§ **Exercise instructions**
Rewrite the part of the records that opens with the line containing "You are a computer-use agent. The" and runs through the end of the records, replacing "Viewport" with "Display area" and leaving everything else unchanged.

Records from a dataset
***
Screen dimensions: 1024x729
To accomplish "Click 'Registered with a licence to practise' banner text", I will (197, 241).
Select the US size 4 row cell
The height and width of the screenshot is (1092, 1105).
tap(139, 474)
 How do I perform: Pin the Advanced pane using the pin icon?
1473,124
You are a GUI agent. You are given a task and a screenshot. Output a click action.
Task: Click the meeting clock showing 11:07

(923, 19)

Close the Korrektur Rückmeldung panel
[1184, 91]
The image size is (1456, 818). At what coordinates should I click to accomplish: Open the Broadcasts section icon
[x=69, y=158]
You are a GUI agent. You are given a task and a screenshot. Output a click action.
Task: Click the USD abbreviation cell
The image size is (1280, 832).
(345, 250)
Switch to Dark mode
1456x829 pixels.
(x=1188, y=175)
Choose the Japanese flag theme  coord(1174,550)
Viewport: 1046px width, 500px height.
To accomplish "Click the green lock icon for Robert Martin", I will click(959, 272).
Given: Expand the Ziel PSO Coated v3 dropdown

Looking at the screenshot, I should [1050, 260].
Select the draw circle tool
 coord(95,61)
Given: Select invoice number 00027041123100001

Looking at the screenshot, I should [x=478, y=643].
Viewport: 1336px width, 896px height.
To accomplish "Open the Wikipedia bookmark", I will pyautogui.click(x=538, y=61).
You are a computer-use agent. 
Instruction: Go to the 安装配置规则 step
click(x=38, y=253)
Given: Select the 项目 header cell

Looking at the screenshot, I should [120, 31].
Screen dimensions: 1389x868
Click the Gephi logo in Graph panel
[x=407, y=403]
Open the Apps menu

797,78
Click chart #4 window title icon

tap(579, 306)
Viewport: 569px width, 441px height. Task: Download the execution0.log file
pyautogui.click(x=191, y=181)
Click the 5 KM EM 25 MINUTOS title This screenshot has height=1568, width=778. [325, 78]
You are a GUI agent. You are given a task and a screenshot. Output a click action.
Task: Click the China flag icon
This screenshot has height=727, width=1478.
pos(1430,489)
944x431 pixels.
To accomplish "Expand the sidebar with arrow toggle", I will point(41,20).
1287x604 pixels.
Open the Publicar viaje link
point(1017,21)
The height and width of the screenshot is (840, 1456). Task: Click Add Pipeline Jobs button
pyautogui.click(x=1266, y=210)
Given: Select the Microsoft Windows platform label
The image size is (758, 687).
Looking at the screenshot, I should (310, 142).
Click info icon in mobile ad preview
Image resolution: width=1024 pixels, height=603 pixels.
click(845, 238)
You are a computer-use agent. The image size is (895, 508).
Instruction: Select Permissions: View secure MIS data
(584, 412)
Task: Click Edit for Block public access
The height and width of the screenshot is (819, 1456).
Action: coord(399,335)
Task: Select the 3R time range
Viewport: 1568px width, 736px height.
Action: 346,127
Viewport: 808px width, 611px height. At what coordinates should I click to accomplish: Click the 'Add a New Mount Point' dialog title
***
§ **Worked answer**
You are a computer-use agent. The image size is (895, 508).
Instruction: Select Permissions: View secure MIS data
(584, 412)
Task: Click Edit for Block public access
The height and width of the screenshot is (819, 1456).
Action: coord(399,335)
Task: Select the 3R time range
Display area: 1568px width, 736px height.
Action: 346,127
Display area: 808px width, 611px height. At what coordinates should I click to accomplish: Click the 'Add a New Mount Point' dialog title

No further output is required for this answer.